Pas de répit ni de repos, la programmation enchaîne avec celui qui a certainement sorti le meilleur projet rap de l’année en Angleterre, AJ Tracey. Arrivé dans la petite halle, l’excitation laisse place à la déception lorsqu’il est annoncé que le rappeur annule sa venue pour des « problèmes personnels ». Pas de séance de rattrapage parisienne prévue pour l’instant, mais nul doute que ce rendez-vous manqué est fait pour être reprogrammé prochainement. Une petite pause qui permet d’être d’attaque pour assister à une dinguerie dans le Studio : le concert de The Comet Is Coming, dont l’album Trust In The Lifeforce Of The Deep Mystery a été l’un des temps forts jazz de l’année bientôt écoulée. Il sera également l’un des temps forts de la soirée. Leadé par Shabaka Hutchings, le trio a distillé une performance hors des normes, effrénée et libre, à son image, privilégiant, à raison, les titres de sa dernière sortie. Quitter la salle en cours pour foncer aux concerts suivants fut un déchirement.
Le loup blanc montre les crocs
Car sur la grande scène, Hamza a déjà démarré son récital. Rien de nouveau, le Belge continue d’allier play-back et drops un peu attendus en tête d’affiche, la qualité intrinsèque de sa musique continuant à le sauver en live. Malgré tout l’amour que l’on a pour lui, les concerts se suivent et se ressemblent, il faut l’avouer, sans rien enlever au kiffe que reste cette véritable messe.
Autre son de cloche du côté d’Ateyaba aussi attendu que son prochain album. L’homme se fait plutôt rare, sorte de loup blanc du rap français, insaisissable et concourant certainement au titre de mec le plus stylé du rap game, apparaissant comme un messie en do-rag. Rock With You, PDRB, Lgbiri, Majeur en l’air, et plusieurs exclues sont venus confirmer le statut du bonhomme, qui a la garantie d’être l’artiste qui a le plus fini dans les stories Instagram de la soirée.
Les valeurs sûres étaient donc de sortie. Skepta en est une, assurément. Patron actuel de la scène anglaise avec son dernier album Ignorance Is Bliss, le Londonien conforte dans l’idée qu’un hommage à l’Angleterre ne peut pas se faire sans lui.

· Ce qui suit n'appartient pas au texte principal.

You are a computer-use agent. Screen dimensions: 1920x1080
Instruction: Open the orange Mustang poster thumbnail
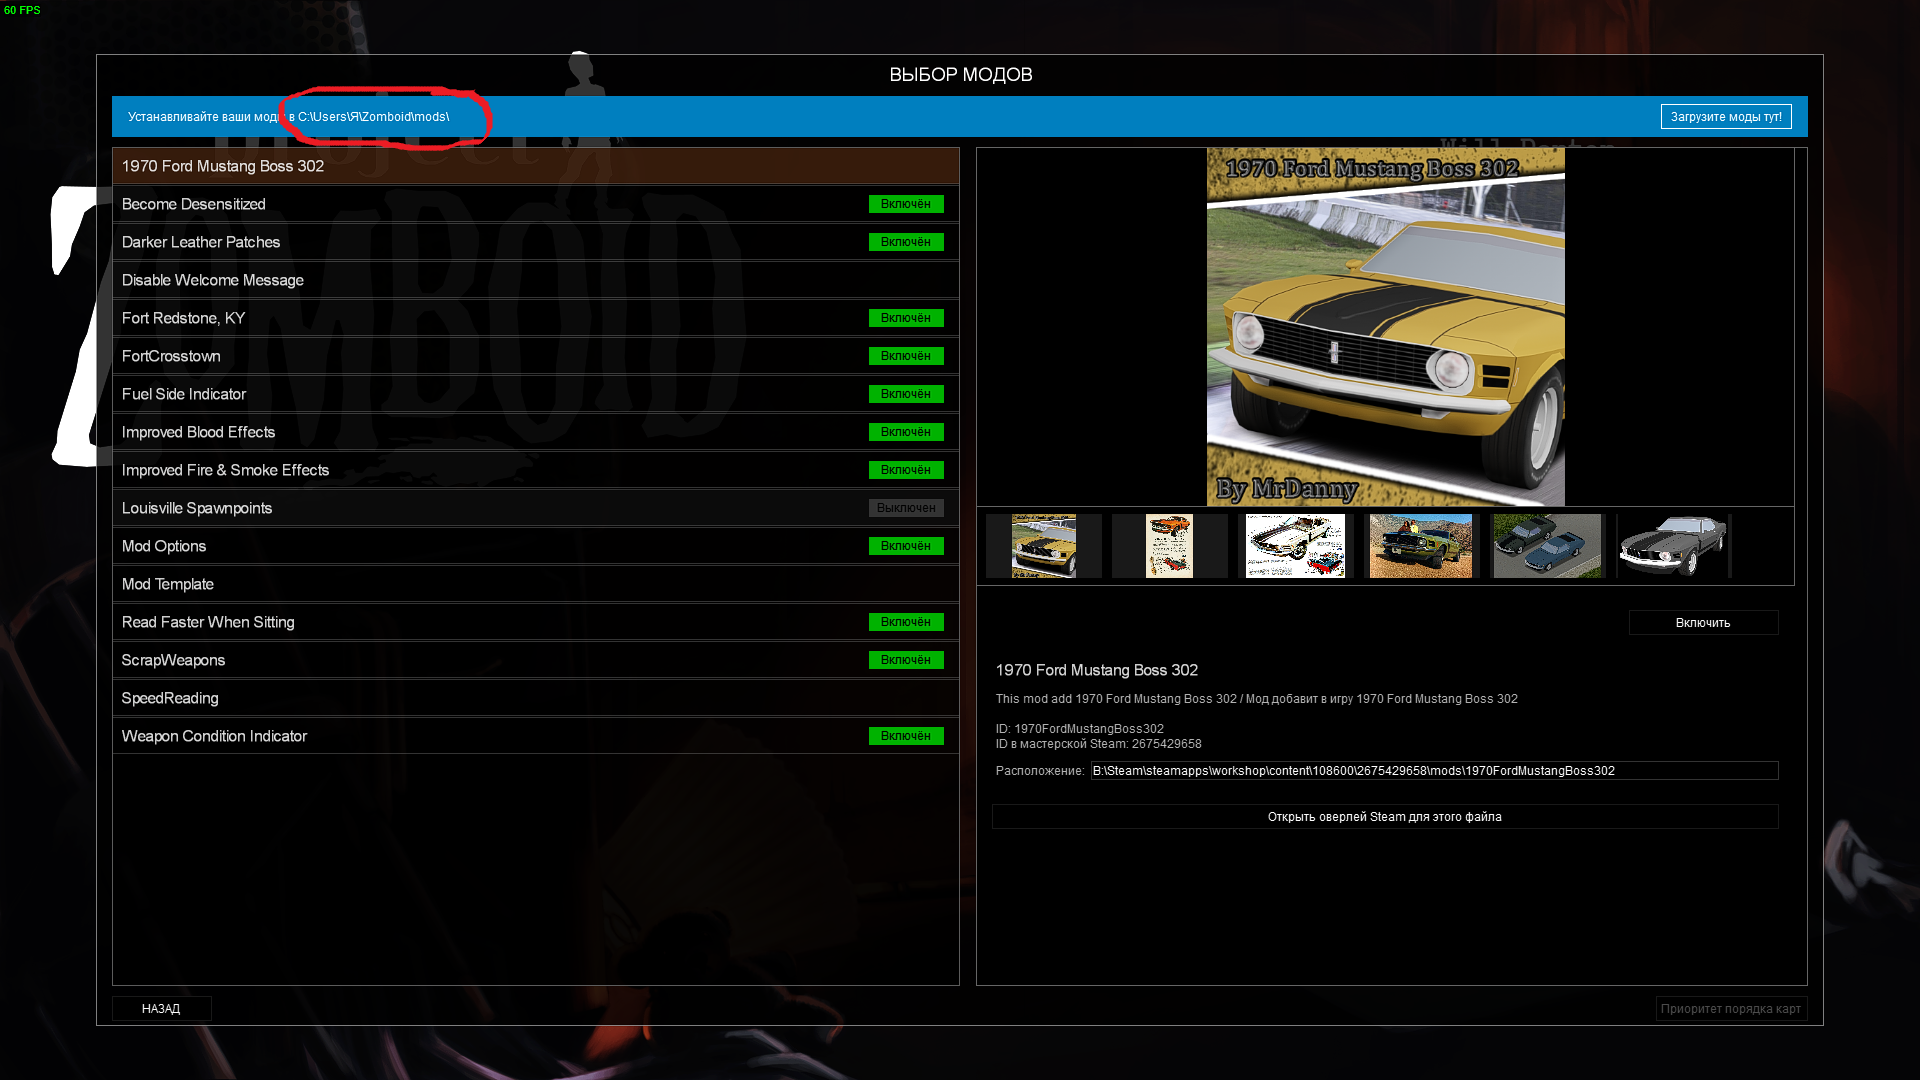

Ce serait une aberration. Alors il vient, voit, et vainc un public conquis d’avance. Pas besoin d’en faire trop. Sobre (on notera tout de même l’absence presque totale de notion scénographique sur l’ensemble des concerts), il laisse à Zola le soin de terminer une soirée où la France et l’Angleterre se sont brillamment alliées.